* **WRITTEN EXERCISE**
Reproduce every entry below word for word, omitting the pictures.

(Target position records)
#####

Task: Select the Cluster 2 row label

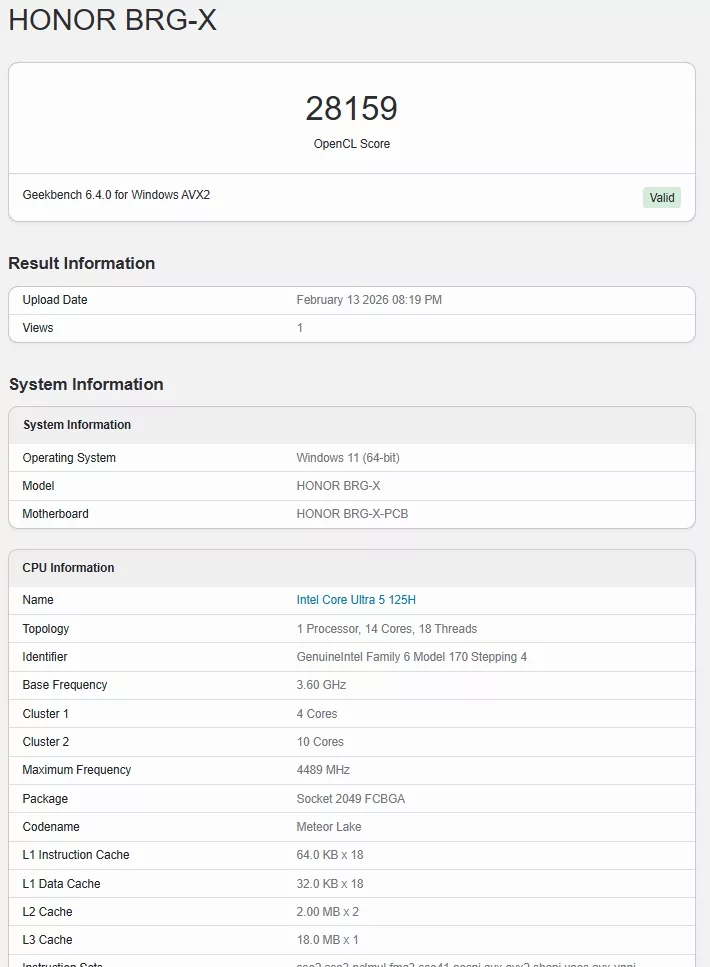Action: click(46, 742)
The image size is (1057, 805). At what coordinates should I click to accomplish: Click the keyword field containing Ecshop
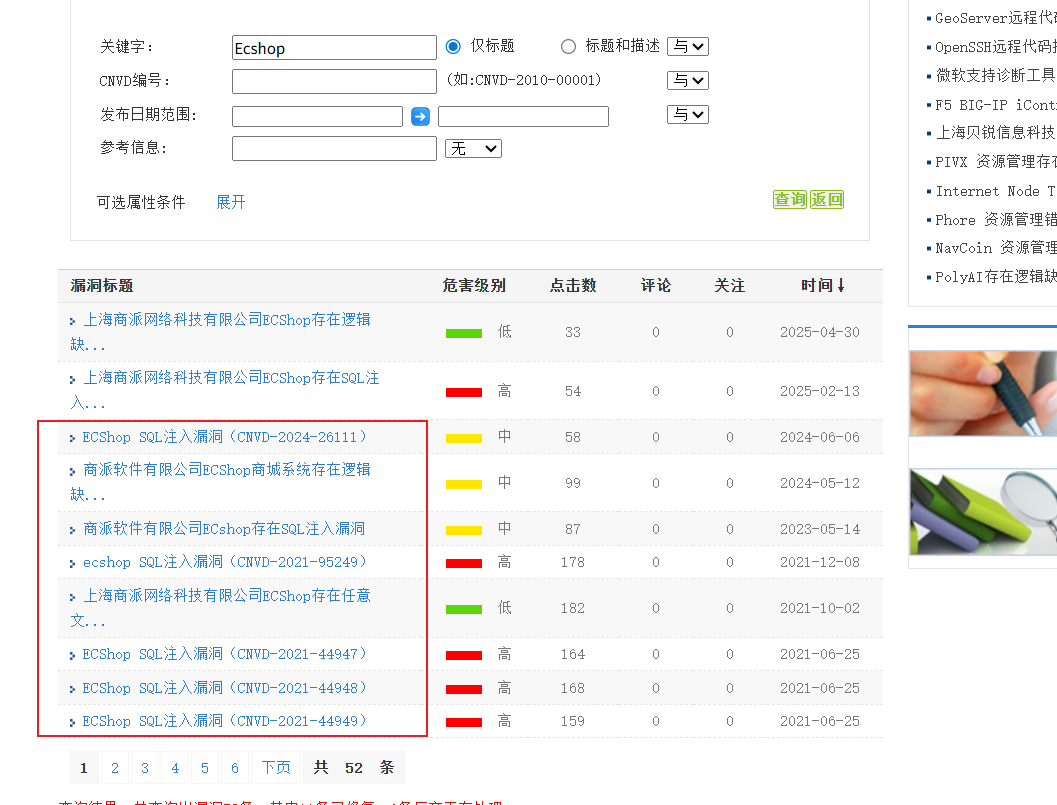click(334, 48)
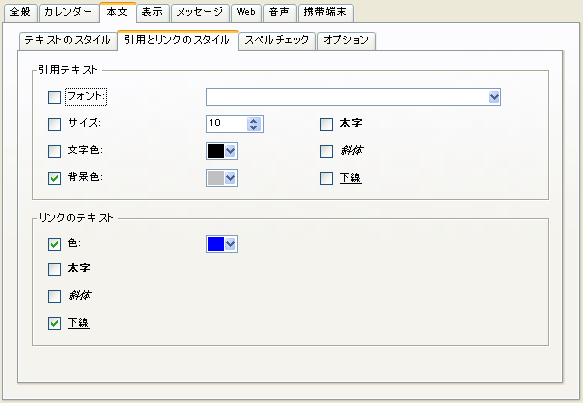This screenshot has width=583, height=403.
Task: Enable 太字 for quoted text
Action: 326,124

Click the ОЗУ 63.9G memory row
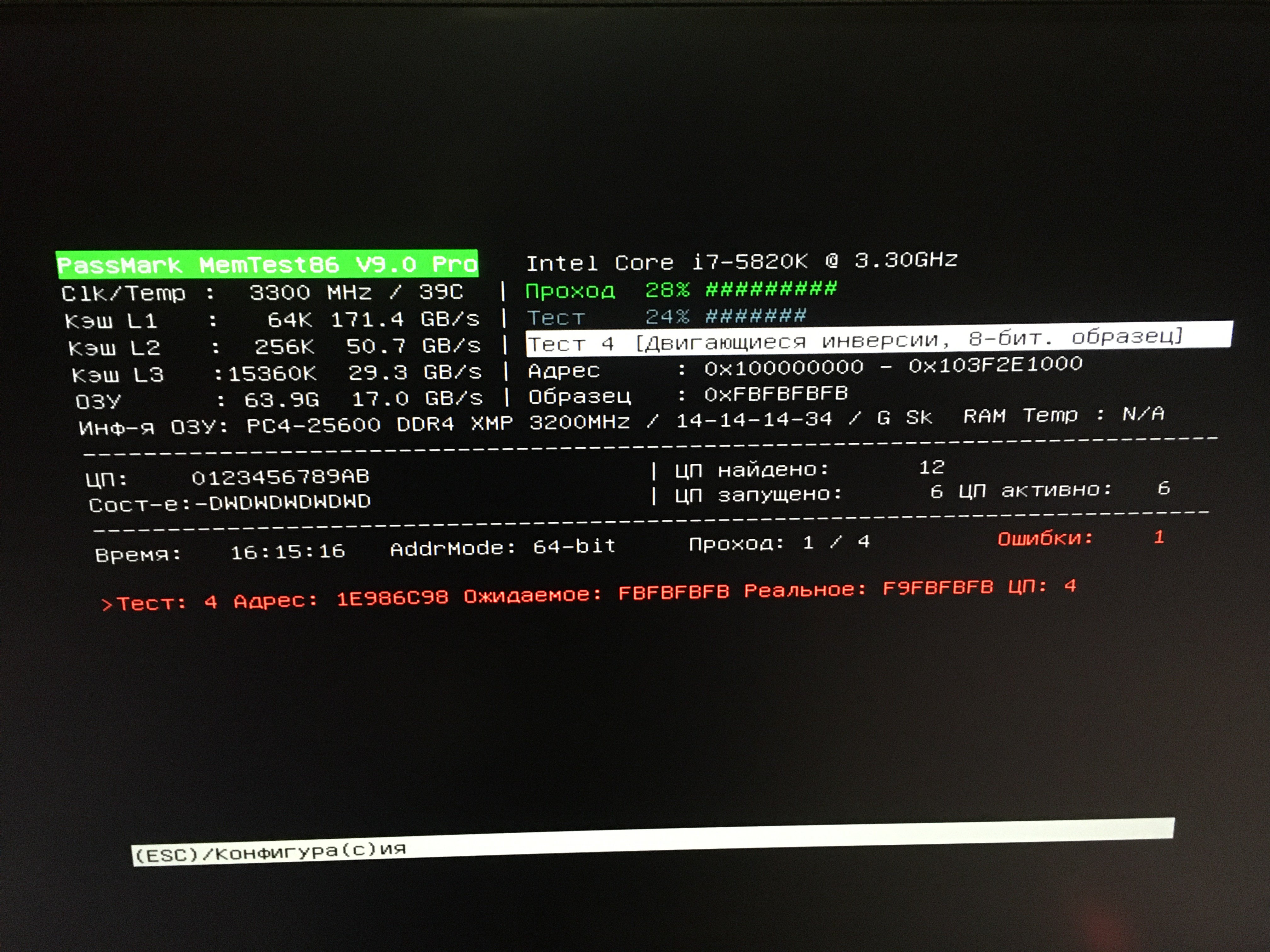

#####

* **EXPECTED ANSWER**
Task: Select the Cluster 2 row label

Action: click(46, 742)
The image size is (1057, 805). At what coordinates should I click to accomplish: Click the keyword field containing Ecshop
click(334, 48)
This screenshot has width=583, height=403.
Task: Enable 太字 for quoted text
Action: 326,124

Click the ОЗУ 63.9G memory row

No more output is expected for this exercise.